Does behavioural evidence analysis work for forensics ?

Add to my custom PDF

Behavioural Evidence Analysis Applied to Digital Forensics: An Empirical Analysis of Child Pornography Cases using P2P Networks

Peer-to-peer (P2P) file sharing networks have created opportunities for the easy sharing of wide range of digital content. Unfortunately this has included Sexually Exploitative Imagery of Children (SEIC) or child pornography. As law enforcement agencies develop innovative investigative techniques to deal with the computer-facilitation of crimes, some more traditional techniques can also be leveraged in the digital realm. Among these, Behavioural Evidence Analysis (BEA) is a common practice in conventional criminal investigations. Studies have only recently included BEA to examine digital evidence. Along with the technical examination of digital evidence, it is important to learn as much as possible about the individuals behind an offence, the victim(s) and the dynamics of a crime. BEA can assist the investigator, forensic practitioners and prosecutors in producing a more accurate and complete reconstruction of the crime.

Mutawa et al. set out to examine the utility of BEA in investigating criminal cases that involve the possession and dissemination of SEIC through P2P networks, and to increase the understanding of the benefits of BEA in the interpretation of digital evidence. BEA has been very useful in conventional criminal investigations such as homicides, sex offences and rape, but has not been explicitly used to investigate SEIC cases.

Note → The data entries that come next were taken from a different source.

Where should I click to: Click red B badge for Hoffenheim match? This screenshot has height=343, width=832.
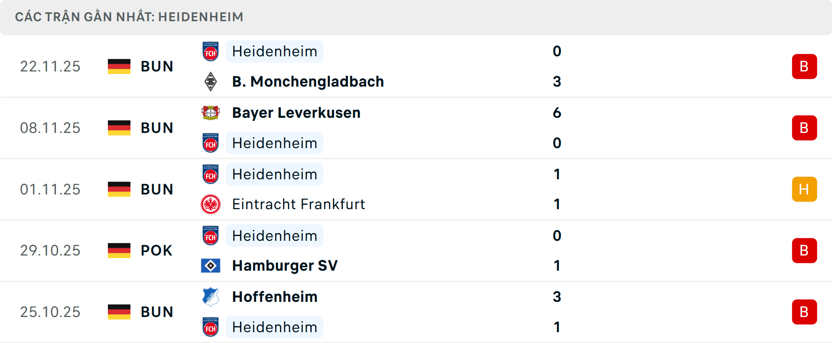point(804,312)
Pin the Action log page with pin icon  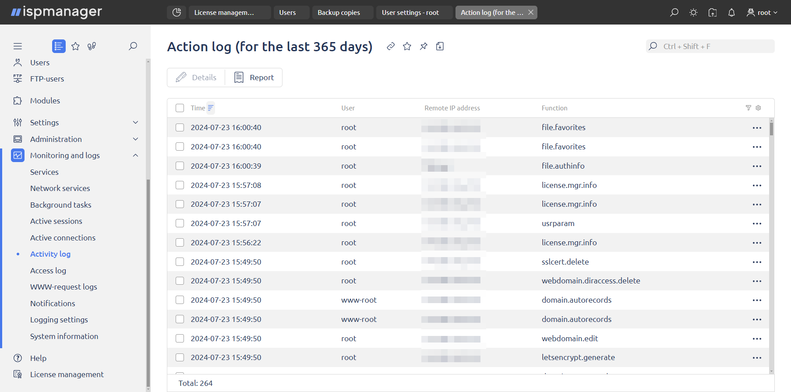click(x=424, y=46)
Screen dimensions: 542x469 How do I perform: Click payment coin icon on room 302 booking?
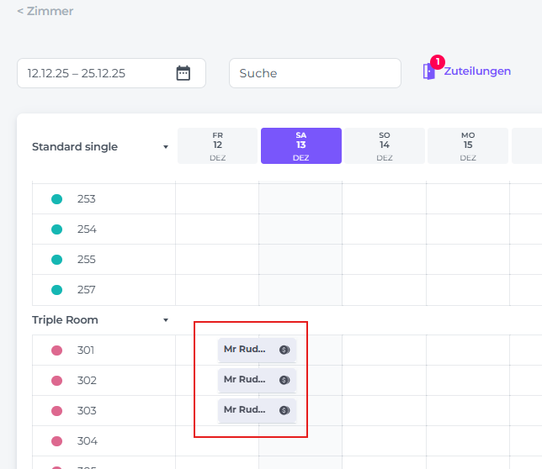[284, 380]
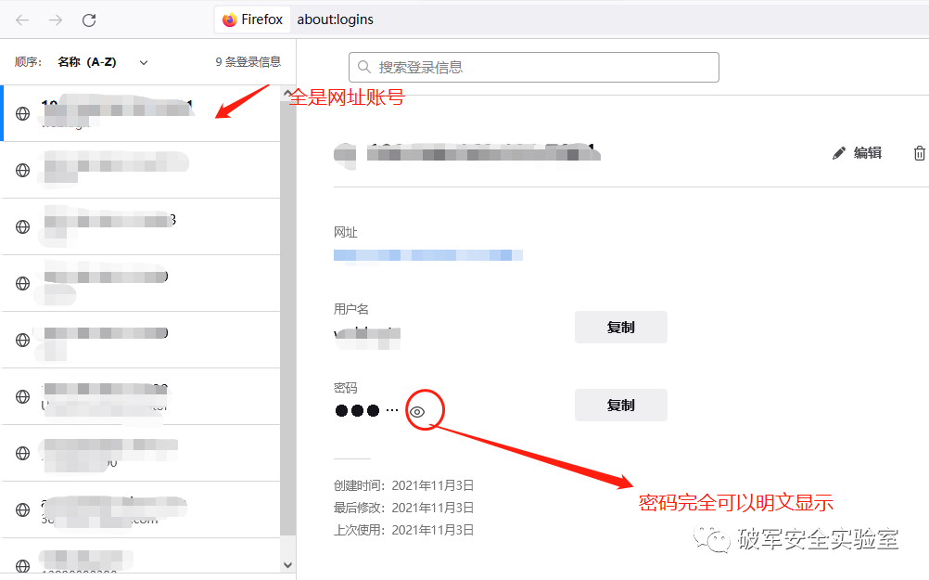The height and width of the screenshot is (580, 929).
Task: Click the browser forward arrow
Action: coord(56,20)
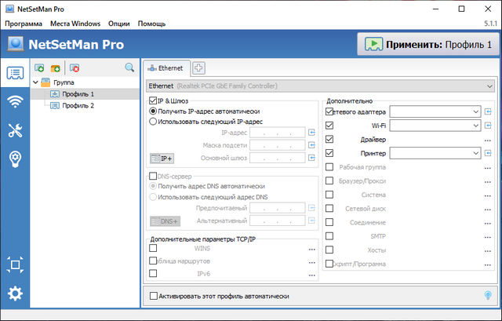Expand the Принтер dropdown list
This screenshot has width=502, height=321.
click(475, 153)
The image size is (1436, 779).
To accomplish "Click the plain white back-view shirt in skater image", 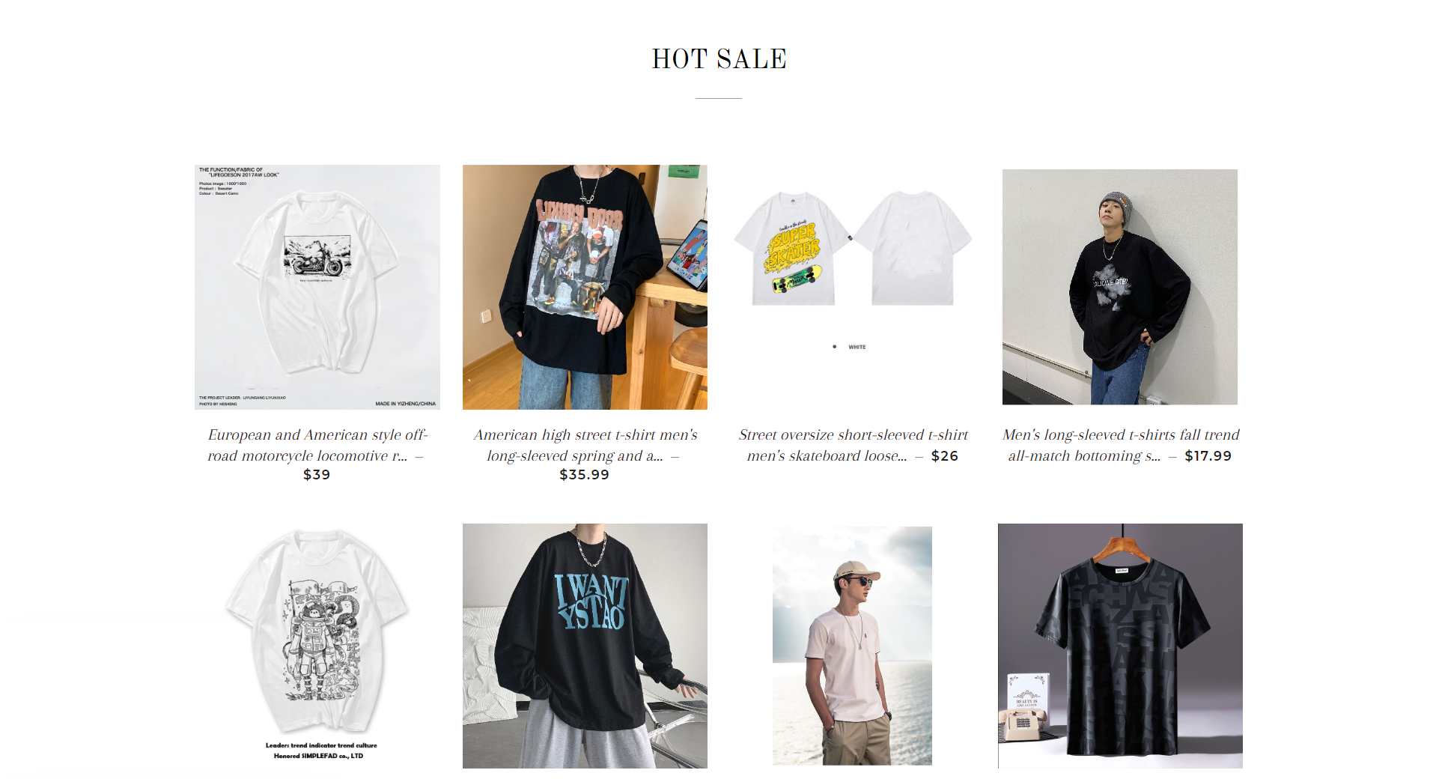I will pos(913,248).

The study was conducted with archival digital evidence from fifteen cases of SEIC offences made available by the Dubai Police. The authors used a deductive approach to analyze the individual cases separately and apply BEA strategies to the examination of each case. The authors examined and analyzed the suspect’s digital devices, attempting to reconstruct the suspect’s activities in obtaining and sharing SEIC. The analysis of files on the computer (e.g. Internet history files, recently accessed files, time stamps, deleted files) revealed indicators of suspicious activity, signature behaviours and psychological characteristics of the suspect.

Whereas conventional criminal offences often have common characteristics and behaviours, this study finds that computer-facilitated SEIC offenders did not share a common demographic profile. While this study suggests that it is not possible to construct a single profile of SEIC offenders, the results do suggest a type of offenders who are mainly viewers, downloaders and sharers of SEIC through P2P file sharing networks.

Using BEA to investigate computer-facilitated crimes can:

  • Assist the investigator in assessing the reliability of digital evidence and the strength of conclusions
  • Produce a more detailed reconstruction of evidence that can inform sentencing and prosecution in court
  • Assist in mapping and understanding offending behaviour and the dynamics of offences

For example, the location of SEIC files can indicate offender intentions. If a suspect has hidden or categorized SEIC files, this can indicate active participation in the offence.

Utilizing BEA in cases of SEIC offences can better equip forensic practitioners and prosecutors to take advantage of a behavioural interpretation of evidence. This technique can establish a bridge between the behavioural and technical aspects of digital evidence by enabling a more detailed reconstruction of evidence that can inform sentencing and prosecution.

Applying Behavioural Evidence Analysis (BEA) to digital evidence can help investigators to understand offender characteristics and authenticate digital evidence.